Thread Divergence, branches, examples

I have some examples which give me some strange headaches:

I produce a thread divergence, but I cannot figure out which branch or which statements are computed first?

First example:

I have the following kernel, which I start by 2 threads in 1 block.

with a[0]=0, and a1=0.

__global__ void branchTest_kernel( float* a){

int tx = threadIdx.x;

if(tx==0){                   // or tx==1

         a[1] = a[0] + 1;  (a)

      }else if(tx==1){             // or tx==0

         a[0] = a[1] + 1;;         (b)

      }

    }

[b]Output

a[0] = 1

a1 = 2 [/b]

I assum that because the two threads are in on warp, they execute in lockstep and is that the reason why they get serialized that (b) is first and (a) second, but why this way around? (b) is precedent also if first if -> tx==1 and second else if is tx==0…

Second example:

Exactly the same as the first but, now removed the else if part:

__global__ void branchTest_kernel( float* a){

int tx = threadIdx.x;

if(tx==0){

         a[1] = a[0] + 1;  (a)

      }else{

         a[0] = a[1] + 1;  (b)

      }

}

[b]Output

a[0] = 2

a1 = 1[/b]

What causes this behaviour that suddenly now (a) is first, and (b) second…

Can somebody explain how the precendence rules are for branches? Or where to find such information?

Thanks alot!

I encountered this example during an implementation of a Gauss-Seidel Solver:

Gauss Seidel See Figure 3, (a) diagonal block

i think only that
on exemple 1 tread 1 run before thread 0
on exemple 2 tread 0 run before thread 1

why i dont know but writing one thing that need the compute of other thread before is not good

I test your code on GTX480 with CUDA4.0RC2 and compile code with -arch=sm_20

example 1:

A[0] = 1

A[1] = 2

example 2:

A[0] = 1

A[1] = 1

I modify example 1, disable warp synchronization by a fro-loop.
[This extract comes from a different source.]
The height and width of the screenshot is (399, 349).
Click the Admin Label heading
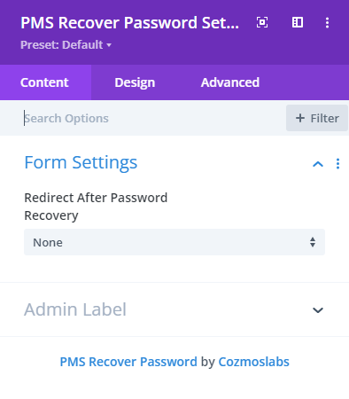(x=75, y=309)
this can guarantee order of execution. I call it as example 3

example 3

__global__ void branchTest_kernel( float* a)

{

    int tx = threadIdx.x;

    for(int i = 0 ; i < 32 ; i++){

        if ( tx != i ){ continue ;}

        if(tx==0){                   // or tx==1

            a[1] = a[0] + 1;

        }else if(tx==1){             // or tx==0

            a[0] = a[1] + 1;;

        }

    }

}

example 3:

A[0] = 2

A[1] = 1

Only example 3 can generate expected result. You should be carefully on warp synchronization.

If you look at assembly code of example 2, then nvcc generate LDU to load A, i.e. load A from constant cache,

that is why A[0] = A[1] = 1.

Why does it give you headaches? The order in which threads execute is undefined, so you should not rely on it. It might be interesting for educational purposes, or personal entertainment. But it should be irrelevant for practical purposes.

And if you want to figure out anything, look at disassembled binaries. Staring at source code and guessing what the optimizer may have transformed it to seems futile.